At the entrance of Ellen Rothenberg’s solo exhibition, “elsetime,” at Sector 2337, is “Listening Station,” a turntable and pile of LPs to sift through on a bench. Of the thirty or so albums (all of them circa 1960-1970) to choose from, another gallery-goer put on an album by Detroit garage rockers Mitch Ryder & The Detroit Wheels. What songs were playing escape my memory and perhaps this was the point. Engaging in Rothenberg’s other works (inkjet prints, bag assemblages, photocopies in plastic folders, etc.) relegated the sonic addition to the exhibition as a kind of background noise, something present but easily ignored.
This wanting but not begging for engagement points at the general trend in viewing “elsetime.” Each work is something of an index or a citation, provoking you with a starting point that you can choose to follow or ignore. In her bio, Rothenberg writes that her “work is concerned with the politics of everyday life,” and in viewing “elsetime” I am immediately reminded of Michel de Certeau’s notion of living a tactical everyday life in his book, The Practice of Everyday Life. Certeau advocated creative resistance to power structures, and in the case of “elsetime” we can see such resistance to the expectations of the tidy way that art exhibitions (and perhaps, art) are meant to convey information.

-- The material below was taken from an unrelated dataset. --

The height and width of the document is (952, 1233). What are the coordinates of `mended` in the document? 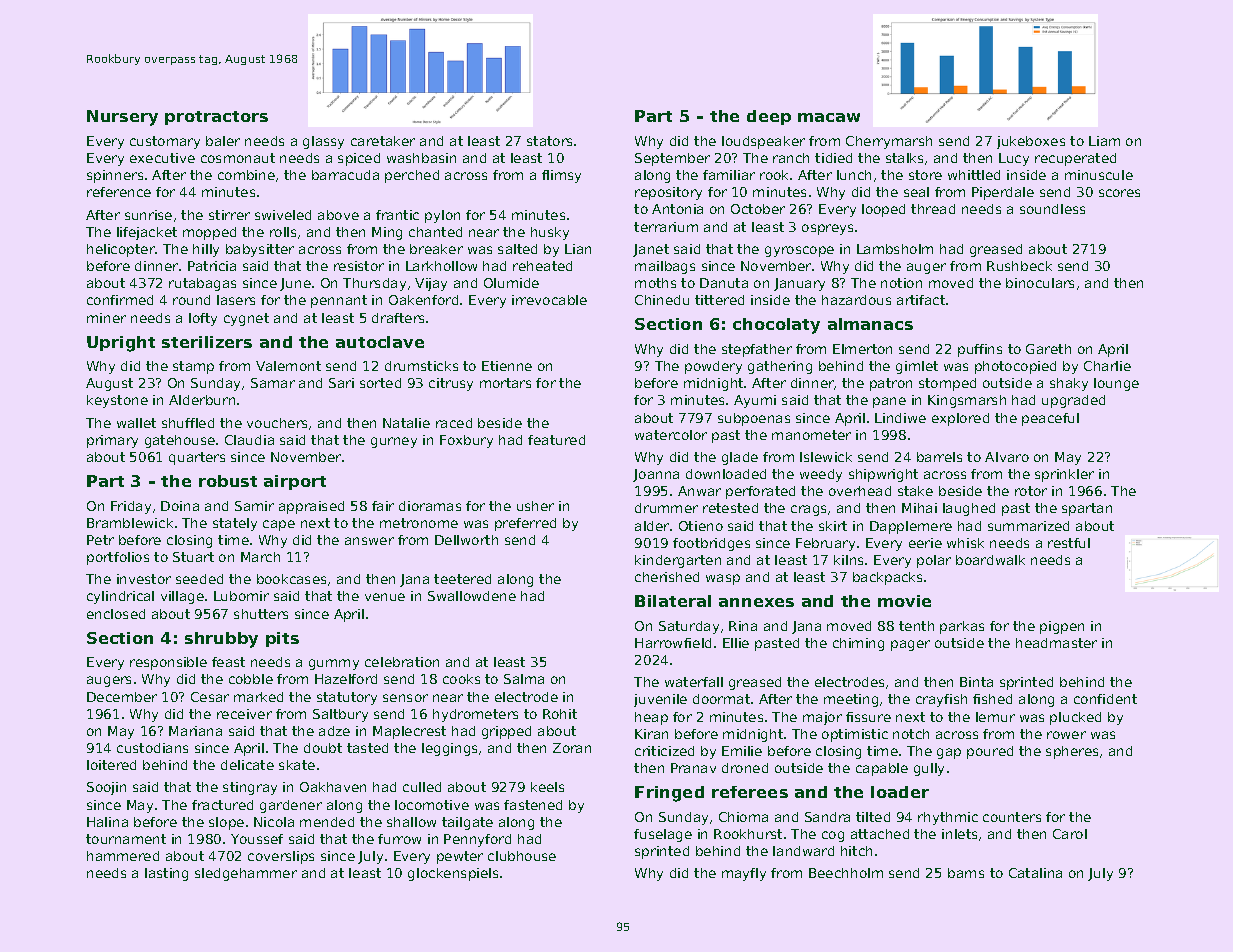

We are presented with an exhibition of points of departure, an enigmatic proposal that is realized in nearly all of the works on display. “Workplace” and “Lightbulb” are both large close-up images of functional but otherwise inconsequential objects found in author Bertolt Brecht’s studio. “Walking Archive: Not to be Taken” is possibly the most indicative of the indexical/citational game Rothenberg plays. Select photocopies of texts by Allen Ginsberg, Angela Davis and Stefan Brecht among others are displayed and, as the title commands, not to be taken home with you. Which is the provocation: what do we leave the exhibition with and what do we do with it when we get back home? “Elsetime” is an operation in ways to proceed forward, a challenging exhibition that provides rewards if you want them. (Chris Reeves)
Through July 3 at Sector 2337, 2337 North Milwaukee.